| Segment de texte |
5. Cette tension entre expérience hypermoderne du sujet et structures sociales et économiques archaïques prête à des disjonctions au niveau du sujet et de sa biographie. Le cycle de vie se divisant dans les populations moyennes en une jeunesse poussée à 30 ans et axée sur une liberté des mœurs qui n’a rien a envier aux pratiques les plus hypermodernes et en une maturité maritale qui reste à de nombreux égards tributaire de structures traditionnelles. Par exemple la Grèce a un nombre de mariage (mariages très fastes et souvent précédés par des fiançailles) et de divorce très importants ainsi aue des très faibles taux de cohabitation
6. Le tournant maternel dans la gouvernance de la famille, la libéralisation puis démembrement du système scolaire en parallèle avec le passage obligatoire par les études préparatoires (extra-scolaires) pour accéder aux Universités, créé des tensions dans les classes d’ âge des révoltés de 2008. La souffrance à l’intérieur de ces familles qui oscillent entre des systèmes de reproduction pré-modernes (rôles des grands parents, stéréotypes religieux, exploit dans le cadre des occupations professionnelles de la famille, clientélisme politique ) et des pratiques hypermodernes, sont des contraintes à toute prolongation du sujet en acteur. L’infantilisation des conduites parentales, scolaires et sociales envers les «jeunes» est en désaccord avec des stéréotypes culturels du social. La «panique morale» des médias soulevée par les jeunes «emotional kids» et leurs pratiques de subjectivation communautaire (sexualité bisexuelle, modifications corporelles, sacralisation de la dépression nerveuse) l’année dernière, témoigne de cette tension.

| Section des données |

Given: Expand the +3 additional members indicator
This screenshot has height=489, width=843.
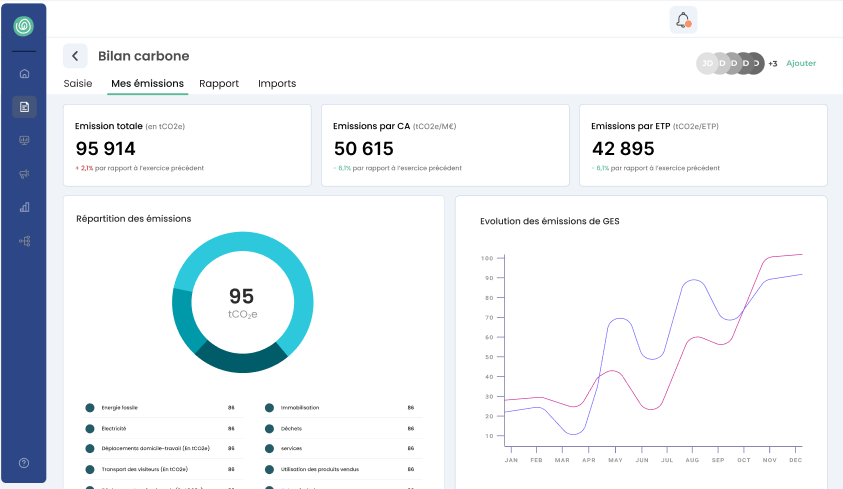Looking at the screenshot, I should [x=773, y=63].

| Consigne écrite |
Indiquez si chacune des affirmations (a), (b) et (c) concorde avec le segment de texte, en répondant par oui ou non et en citant les mots du segment qui permettent de trancher. (a) En Grèce, les taux de cohabitation sont très faibles. (b) La panique morale des médias autour des jeunes « emotional kids » remonte à une dizaine d’années. (c) Le passage par les études préparatoires extra-scolaires est facultatif pour accéder aux universités.

| Réponse attendue |
(a) Oui : « des très faibles taux de cohabitation ».
(b) Non : « l’année dernière ».
(c) Non : « le passage obligatoire par les études préparatoires (extra-scolaires) pour accéder aux Universités ».